Lazy dog walking 101: introducing the canine remote control

Credit: Int. J. Modelling, Identification and Control

Imagine this: your dog is scratching at the front door, wanting to go for a walk. But you're tired or it's raining outside and you're just not interested. What's a dog owner to do? Two scientists at Auburn University have the solution: stay on your couch and use a remote control to walk your dog. No, really. Jeff Miller and David Bevly of the university's Department of Mechanical Engineering have devised a system that will allow you to command your pooch without ever needing to leave the house.

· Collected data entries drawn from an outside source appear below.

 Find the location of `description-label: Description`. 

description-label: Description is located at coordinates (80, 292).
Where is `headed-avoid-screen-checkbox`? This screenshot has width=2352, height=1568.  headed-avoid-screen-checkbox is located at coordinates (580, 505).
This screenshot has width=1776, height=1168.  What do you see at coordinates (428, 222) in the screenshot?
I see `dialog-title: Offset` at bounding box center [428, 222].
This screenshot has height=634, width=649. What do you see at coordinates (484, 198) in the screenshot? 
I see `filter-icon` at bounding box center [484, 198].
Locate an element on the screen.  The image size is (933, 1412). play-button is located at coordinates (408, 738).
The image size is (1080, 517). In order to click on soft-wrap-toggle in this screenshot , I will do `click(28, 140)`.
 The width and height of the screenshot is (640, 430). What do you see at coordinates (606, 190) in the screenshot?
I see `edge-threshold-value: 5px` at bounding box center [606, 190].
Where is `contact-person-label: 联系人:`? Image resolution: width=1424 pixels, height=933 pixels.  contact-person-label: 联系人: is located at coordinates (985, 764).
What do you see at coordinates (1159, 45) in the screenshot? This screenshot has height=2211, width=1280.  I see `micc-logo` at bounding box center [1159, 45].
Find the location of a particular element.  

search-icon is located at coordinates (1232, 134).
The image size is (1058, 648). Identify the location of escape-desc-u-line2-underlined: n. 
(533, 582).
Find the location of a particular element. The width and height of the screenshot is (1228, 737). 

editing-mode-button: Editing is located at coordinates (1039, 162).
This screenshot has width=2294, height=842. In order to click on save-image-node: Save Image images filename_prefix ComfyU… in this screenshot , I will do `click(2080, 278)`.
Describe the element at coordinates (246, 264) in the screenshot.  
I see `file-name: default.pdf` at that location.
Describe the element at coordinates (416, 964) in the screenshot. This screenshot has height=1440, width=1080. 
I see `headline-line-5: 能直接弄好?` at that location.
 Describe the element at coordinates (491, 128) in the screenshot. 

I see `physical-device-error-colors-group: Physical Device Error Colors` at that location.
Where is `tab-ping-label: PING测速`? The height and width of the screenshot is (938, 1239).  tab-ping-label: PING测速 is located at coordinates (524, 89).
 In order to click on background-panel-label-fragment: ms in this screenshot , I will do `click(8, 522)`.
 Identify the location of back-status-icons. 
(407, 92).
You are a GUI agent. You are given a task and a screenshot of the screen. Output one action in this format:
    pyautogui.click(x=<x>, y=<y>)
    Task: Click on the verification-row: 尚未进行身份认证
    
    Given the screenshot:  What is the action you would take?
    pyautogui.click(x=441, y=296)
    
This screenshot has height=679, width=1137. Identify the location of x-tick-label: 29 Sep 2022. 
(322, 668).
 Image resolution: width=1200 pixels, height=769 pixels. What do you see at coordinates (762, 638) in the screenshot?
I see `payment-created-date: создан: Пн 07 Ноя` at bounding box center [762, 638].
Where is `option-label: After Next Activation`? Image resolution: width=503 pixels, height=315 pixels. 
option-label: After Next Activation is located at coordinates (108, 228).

This new system, as described in an upcoming issue of the International Journal of Modelling, Identification and Control, uses a wearable doggie suit that comes equipped with a microprocessor, wireless radio, and GPS receiver. The dog is trained to respond to commands that consist of a variety of vibrations and tones that come through the suit via a remote control (like a smartphone). It might sound crazy, but researchers are claiming an obedience success rate with this system of over 98%. Not only is this the perfect tool for the lazy dog owner, but it could also be useful for finding missing persons, searching for disaster victims, and uncovering contraband. This technology could also provide additional support to the disabled who own dogs as support animals, or it could even come in handy in situations where it is impossible to give a dog verbal commands, such as in a noisy environment.

Although it may seem like we're using technology to enslave man's best friend, dogs have already proven they are good subjects for such systems, being predisposed to accept commands and intelligently respond to them. In other words, this probably would never work on a cat, but we'd definitely like to see someone try. Again.